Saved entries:
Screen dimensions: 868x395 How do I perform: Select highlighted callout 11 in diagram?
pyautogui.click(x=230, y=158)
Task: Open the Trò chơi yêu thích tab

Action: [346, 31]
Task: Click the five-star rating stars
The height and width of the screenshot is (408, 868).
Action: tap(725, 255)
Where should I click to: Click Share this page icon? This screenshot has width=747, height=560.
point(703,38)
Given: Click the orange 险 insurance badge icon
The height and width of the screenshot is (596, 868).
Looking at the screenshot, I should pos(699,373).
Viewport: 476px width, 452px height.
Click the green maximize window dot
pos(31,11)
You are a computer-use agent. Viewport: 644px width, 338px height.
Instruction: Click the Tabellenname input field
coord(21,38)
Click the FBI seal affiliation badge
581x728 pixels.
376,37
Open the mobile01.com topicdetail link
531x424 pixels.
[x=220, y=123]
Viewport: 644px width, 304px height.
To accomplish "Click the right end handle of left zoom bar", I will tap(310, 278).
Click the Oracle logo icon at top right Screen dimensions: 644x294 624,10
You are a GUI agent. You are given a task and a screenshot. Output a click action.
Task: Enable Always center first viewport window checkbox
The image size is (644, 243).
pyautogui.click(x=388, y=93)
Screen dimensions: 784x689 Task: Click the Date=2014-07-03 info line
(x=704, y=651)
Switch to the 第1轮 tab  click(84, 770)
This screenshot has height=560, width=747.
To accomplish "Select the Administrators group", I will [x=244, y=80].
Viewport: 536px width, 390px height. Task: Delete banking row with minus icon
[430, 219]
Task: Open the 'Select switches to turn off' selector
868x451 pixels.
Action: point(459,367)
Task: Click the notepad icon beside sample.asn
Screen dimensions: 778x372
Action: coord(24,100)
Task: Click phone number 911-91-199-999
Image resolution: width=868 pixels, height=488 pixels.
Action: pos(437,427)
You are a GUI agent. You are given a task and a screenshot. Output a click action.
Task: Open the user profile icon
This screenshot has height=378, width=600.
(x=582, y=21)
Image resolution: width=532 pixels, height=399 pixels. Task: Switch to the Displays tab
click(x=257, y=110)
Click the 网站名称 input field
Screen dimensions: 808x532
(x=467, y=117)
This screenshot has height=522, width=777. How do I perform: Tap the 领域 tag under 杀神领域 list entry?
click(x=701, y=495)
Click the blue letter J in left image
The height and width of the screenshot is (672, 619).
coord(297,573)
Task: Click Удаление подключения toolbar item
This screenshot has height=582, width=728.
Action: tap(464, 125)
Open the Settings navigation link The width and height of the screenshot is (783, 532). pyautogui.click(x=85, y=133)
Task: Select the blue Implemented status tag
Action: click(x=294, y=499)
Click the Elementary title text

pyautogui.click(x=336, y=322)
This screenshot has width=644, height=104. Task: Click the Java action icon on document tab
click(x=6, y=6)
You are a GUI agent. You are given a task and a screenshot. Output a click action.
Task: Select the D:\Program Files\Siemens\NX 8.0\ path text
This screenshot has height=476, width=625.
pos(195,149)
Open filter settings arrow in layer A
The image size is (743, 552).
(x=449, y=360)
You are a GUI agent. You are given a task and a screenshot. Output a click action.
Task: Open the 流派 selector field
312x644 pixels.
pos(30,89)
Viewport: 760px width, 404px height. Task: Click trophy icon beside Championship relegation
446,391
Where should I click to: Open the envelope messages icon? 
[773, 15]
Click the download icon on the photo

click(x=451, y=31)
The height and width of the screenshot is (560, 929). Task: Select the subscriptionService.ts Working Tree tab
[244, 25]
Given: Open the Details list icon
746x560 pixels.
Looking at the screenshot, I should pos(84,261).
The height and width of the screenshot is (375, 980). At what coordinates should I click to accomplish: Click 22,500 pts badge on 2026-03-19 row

HOW TO COMPLETE THIS TASK:
Write out again only the lines from the one with "The height and width of the screenshot is (560, 929)." through the last line of the records above. Keep every word as it stands.

WRITTEN SOLUTION:
The height and width of the screenshot is (560, 929). Task: Select the subscriptionService.ts Working Tree tab
[244, 25]
Given: Open the Details list icon
746x560 pixels.
Looking at the screenshot, I should pos(84,261).
The height and width of the screenshot is (375, 980). At what coordinates should I click to accomplish: Click 22,500 pts badge on 2026-03-19 row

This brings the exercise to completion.